# Description of the task
Going through the data below, copy out each line where the word "Expand" shows up.

# Listed records
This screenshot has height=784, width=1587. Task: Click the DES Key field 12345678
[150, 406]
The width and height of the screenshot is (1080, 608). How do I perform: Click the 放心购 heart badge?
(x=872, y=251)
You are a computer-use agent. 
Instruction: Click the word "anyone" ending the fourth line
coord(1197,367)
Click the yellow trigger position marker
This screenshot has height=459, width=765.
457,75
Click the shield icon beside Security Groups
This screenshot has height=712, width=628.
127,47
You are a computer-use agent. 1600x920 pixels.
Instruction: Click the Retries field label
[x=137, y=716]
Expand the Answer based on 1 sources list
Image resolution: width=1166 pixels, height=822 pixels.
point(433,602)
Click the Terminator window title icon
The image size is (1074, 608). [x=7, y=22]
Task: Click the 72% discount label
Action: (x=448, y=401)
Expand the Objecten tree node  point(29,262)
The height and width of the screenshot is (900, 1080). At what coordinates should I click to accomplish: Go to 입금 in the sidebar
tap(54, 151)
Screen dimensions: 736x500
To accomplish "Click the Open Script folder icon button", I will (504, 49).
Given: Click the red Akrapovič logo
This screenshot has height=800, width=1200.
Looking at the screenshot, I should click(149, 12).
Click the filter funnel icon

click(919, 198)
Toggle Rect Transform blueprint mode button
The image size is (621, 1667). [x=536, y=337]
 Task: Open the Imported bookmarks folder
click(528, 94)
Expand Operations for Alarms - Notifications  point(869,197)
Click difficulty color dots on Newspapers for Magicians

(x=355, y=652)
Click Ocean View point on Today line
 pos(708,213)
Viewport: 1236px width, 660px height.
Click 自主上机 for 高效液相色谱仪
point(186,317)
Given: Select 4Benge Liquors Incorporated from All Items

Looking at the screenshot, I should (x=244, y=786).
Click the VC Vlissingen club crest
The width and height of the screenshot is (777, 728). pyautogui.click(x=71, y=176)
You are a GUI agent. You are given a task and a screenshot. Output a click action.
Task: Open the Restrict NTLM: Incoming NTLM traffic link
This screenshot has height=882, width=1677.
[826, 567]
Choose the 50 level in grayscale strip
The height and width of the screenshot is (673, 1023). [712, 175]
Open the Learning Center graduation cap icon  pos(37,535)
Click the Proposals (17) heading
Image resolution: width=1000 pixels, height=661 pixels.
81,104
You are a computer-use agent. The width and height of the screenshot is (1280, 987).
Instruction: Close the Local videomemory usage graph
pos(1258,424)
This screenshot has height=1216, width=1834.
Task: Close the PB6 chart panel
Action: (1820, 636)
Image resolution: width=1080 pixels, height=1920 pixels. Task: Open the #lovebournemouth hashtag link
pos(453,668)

# Task result
Expand the Answer based on 1 sources list
Expand the Objecten tree node  point(29,262)
Expand Operations for Alarms - Notifications  point(869,197)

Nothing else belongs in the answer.